Stated exercise: Please give the items between the lines holding "Select the New PG-Lucky Neko keterangan cell" and "tap(615, 47)", inclusive, again with "Switch" replaced by "Change" and nothing else changed.

Input rows:
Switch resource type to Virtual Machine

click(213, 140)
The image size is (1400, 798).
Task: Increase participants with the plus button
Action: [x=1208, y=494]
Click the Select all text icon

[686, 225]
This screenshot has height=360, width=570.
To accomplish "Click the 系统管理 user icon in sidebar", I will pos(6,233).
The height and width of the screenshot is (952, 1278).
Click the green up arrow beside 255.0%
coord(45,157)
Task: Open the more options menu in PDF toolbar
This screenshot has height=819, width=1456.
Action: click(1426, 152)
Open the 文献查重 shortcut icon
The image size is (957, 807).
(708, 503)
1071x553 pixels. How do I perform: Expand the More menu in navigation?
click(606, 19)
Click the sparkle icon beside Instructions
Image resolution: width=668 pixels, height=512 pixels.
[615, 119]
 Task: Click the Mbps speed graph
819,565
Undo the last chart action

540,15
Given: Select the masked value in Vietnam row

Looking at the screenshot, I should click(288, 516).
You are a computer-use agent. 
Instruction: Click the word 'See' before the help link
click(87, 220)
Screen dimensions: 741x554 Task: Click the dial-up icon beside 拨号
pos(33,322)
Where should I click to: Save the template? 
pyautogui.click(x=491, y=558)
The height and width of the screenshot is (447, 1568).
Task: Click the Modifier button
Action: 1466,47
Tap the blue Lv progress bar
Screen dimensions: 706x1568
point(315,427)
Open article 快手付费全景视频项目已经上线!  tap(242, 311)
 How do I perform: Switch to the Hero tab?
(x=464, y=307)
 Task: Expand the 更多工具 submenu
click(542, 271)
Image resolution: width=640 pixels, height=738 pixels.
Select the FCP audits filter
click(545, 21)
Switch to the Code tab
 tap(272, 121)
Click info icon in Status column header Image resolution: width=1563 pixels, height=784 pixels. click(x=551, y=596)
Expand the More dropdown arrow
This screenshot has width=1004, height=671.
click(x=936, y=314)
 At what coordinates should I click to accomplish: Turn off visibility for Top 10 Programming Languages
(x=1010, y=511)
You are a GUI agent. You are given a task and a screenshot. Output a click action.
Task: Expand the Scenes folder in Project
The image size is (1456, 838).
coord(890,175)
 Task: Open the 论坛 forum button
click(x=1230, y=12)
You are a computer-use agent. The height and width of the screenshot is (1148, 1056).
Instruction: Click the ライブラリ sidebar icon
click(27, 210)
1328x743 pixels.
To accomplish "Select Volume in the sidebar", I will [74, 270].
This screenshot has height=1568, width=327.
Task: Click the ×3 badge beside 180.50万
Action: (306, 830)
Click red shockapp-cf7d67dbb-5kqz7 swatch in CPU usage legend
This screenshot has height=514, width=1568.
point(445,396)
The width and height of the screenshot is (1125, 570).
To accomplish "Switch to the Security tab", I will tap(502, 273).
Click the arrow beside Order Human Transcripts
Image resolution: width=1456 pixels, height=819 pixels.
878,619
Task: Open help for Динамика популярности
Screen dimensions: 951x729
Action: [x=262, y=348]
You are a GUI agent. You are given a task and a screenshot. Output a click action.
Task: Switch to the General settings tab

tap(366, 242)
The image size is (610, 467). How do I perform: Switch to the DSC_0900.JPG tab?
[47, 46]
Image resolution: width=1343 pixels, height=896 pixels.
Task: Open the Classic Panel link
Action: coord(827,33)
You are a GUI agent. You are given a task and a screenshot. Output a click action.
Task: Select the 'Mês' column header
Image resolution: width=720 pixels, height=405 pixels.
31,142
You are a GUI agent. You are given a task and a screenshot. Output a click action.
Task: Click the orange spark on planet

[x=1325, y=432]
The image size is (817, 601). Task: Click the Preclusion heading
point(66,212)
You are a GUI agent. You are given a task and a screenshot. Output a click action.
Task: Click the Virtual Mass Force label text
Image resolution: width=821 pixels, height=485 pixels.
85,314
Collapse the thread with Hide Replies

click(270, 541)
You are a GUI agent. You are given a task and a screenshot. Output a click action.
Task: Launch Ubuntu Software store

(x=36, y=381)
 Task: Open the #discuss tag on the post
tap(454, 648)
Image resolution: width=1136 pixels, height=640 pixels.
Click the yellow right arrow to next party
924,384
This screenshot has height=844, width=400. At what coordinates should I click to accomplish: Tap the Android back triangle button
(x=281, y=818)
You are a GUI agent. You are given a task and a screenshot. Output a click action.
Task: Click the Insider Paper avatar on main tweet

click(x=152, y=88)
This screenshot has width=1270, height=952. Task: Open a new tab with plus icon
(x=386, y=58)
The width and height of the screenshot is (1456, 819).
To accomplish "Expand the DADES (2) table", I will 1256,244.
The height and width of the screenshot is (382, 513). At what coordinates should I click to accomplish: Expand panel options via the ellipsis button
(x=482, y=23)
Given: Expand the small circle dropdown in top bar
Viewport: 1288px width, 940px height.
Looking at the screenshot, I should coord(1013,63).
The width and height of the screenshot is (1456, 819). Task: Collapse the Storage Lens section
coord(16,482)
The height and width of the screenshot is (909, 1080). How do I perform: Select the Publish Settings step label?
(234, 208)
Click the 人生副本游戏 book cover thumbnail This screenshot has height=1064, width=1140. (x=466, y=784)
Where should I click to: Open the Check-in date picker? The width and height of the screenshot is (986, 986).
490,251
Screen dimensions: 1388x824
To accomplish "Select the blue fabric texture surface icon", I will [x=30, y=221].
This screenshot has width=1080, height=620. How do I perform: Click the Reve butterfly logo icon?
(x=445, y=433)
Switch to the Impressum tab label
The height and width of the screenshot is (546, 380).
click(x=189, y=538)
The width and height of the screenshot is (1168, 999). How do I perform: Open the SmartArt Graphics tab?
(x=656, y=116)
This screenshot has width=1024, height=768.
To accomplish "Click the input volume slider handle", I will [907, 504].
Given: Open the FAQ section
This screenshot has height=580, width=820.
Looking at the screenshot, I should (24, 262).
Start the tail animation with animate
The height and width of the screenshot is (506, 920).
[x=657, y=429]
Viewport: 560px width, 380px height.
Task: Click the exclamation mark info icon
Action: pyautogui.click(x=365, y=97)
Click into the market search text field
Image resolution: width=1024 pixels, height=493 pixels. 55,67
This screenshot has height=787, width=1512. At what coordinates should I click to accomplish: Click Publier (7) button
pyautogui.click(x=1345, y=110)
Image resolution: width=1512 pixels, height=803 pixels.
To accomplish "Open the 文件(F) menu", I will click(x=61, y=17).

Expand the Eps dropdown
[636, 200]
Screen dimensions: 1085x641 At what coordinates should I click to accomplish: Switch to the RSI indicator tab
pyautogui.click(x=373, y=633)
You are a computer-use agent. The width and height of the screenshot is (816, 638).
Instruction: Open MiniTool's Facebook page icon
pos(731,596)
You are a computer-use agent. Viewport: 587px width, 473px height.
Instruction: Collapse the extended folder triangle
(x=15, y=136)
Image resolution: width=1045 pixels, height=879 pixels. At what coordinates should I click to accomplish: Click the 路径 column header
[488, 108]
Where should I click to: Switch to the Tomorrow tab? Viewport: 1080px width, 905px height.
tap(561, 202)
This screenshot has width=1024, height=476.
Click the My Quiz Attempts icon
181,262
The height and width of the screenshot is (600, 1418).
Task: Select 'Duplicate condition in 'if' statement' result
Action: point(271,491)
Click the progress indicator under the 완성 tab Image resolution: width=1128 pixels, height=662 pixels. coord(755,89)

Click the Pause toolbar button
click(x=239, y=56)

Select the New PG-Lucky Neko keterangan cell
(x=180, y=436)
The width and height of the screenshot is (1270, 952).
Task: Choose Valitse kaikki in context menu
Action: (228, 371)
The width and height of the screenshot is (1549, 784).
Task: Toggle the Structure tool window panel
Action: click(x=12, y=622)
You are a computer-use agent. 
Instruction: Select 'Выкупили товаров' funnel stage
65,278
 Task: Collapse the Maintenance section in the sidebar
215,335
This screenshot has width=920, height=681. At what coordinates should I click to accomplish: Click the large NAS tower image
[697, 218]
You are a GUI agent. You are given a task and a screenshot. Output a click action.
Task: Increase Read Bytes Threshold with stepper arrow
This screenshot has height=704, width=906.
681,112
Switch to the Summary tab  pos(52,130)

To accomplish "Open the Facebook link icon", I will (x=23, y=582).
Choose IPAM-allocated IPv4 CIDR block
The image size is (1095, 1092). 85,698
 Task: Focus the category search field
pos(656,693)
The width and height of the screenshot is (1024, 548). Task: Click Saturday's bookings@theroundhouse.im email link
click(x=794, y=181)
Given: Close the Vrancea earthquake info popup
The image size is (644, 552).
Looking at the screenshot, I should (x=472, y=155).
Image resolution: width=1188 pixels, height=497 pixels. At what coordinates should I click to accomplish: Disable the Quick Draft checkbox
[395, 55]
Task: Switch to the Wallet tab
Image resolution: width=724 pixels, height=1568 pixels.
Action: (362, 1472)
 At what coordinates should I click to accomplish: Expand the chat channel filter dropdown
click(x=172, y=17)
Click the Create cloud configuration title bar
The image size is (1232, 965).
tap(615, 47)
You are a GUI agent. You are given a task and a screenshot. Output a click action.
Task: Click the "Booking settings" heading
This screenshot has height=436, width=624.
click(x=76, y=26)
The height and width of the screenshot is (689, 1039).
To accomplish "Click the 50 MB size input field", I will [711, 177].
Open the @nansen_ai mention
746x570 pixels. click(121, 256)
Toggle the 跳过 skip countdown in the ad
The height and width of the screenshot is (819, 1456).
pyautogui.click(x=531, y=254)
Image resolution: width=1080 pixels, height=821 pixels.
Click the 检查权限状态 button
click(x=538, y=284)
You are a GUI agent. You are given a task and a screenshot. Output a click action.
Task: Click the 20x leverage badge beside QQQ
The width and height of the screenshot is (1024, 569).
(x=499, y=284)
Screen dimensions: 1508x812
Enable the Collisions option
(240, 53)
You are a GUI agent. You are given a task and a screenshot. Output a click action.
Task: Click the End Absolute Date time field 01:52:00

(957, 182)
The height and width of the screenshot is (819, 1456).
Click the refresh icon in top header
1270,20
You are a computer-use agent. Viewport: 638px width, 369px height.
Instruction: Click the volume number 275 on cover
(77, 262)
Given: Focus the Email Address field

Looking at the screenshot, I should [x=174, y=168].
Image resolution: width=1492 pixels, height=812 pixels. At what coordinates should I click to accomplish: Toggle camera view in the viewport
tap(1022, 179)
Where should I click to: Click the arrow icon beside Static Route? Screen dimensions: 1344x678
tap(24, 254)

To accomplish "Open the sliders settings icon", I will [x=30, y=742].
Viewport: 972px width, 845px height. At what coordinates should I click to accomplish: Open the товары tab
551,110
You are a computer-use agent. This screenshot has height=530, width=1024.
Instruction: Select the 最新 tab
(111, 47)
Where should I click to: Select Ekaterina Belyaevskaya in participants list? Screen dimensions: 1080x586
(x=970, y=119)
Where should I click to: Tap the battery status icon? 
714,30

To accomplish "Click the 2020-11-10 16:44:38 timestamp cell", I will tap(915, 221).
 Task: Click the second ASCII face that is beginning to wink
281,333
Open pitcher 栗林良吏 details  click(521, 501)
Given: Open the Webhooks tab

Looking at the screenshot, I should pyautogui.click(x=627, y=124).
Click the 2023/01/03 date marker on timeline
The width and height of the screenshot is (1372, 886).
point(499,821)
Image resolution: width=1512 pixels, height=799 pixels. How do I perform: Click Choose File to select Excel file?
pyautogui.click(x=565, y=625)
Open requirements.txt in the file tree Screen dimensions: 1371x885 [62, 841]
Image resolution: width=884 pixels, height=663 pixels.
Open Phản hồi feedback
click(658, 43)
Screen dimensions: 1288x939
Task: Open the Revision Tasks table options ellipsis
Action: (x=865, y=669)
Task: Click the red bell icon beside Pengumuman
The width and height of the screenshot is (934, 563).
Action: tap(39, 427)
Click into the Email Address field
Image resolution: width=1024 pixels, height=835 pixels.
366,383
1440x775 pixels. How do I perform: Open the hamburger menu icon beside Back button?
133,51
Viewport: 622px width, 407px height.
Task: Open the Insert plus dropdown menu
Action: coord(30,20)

Solution below:
Select the New PG-Lucky Neko keterangan cell
(x=180, y=436)
The width and height of the screenshot is (1270, 952).
Task: Choose Valitse kaikki in context menu
Action: (228, 371)
The width and height of the screenshot is (1549, 784).
Task: Toggle the Structure tool window panel
Action: click(x=12, y=622)
You are a computer-use agent. 
Instruction: Select 'Выкупили товаров' funnel stage
65,278
 Task: Collapse the Maintenance section in the sidebar
215,335
This screenshot has width=920, height=681. At what coordinates should I click to accomplish: Click the large NAS tower image
[697, 218]
You are a GUI agent. You are given a task and a screenshot. Output a click action.
Task: Increase Read Bytes Threshold with stepper arrow
This screenshot has height=704, width=906.
681,112
Change to the Summary tab  pos(52,130)

To accomplish "Open the Facebook link icon", I will (x=23, y=582).
Choose IPAM-allocated IPv4 CIDR block
The image size is (1095, 1092). 85,698
 Task: Focus the category search field
pos(656,693)
The width and height of the screenshot is (1024, 548). Task: Click Saturday's bookings@theroundhouse.im email link
click(x=794, y=181)
Given: Close the Vrancea earthquake info popup
The image size is (644, 552).
Looking at the screenshot, I should (x=472, y=155).
Image resolution: width=1188 pixels, height=497 pixels. At what coordinates should I click to accomplish: Disable the Quick Draft checkbox
[395, 55]
Task: Change to the Wallet tab
Image resolution: width=724 pixels, height=1568 pixels.
Action: (362, 1472)
 At what coordinates should I click to accomplish: Expand the chat channel filter dropdown
click(x=172, y=17)
Click the Create cloud configuration title bar
The image size is (1232, 965).
tap(615, 47)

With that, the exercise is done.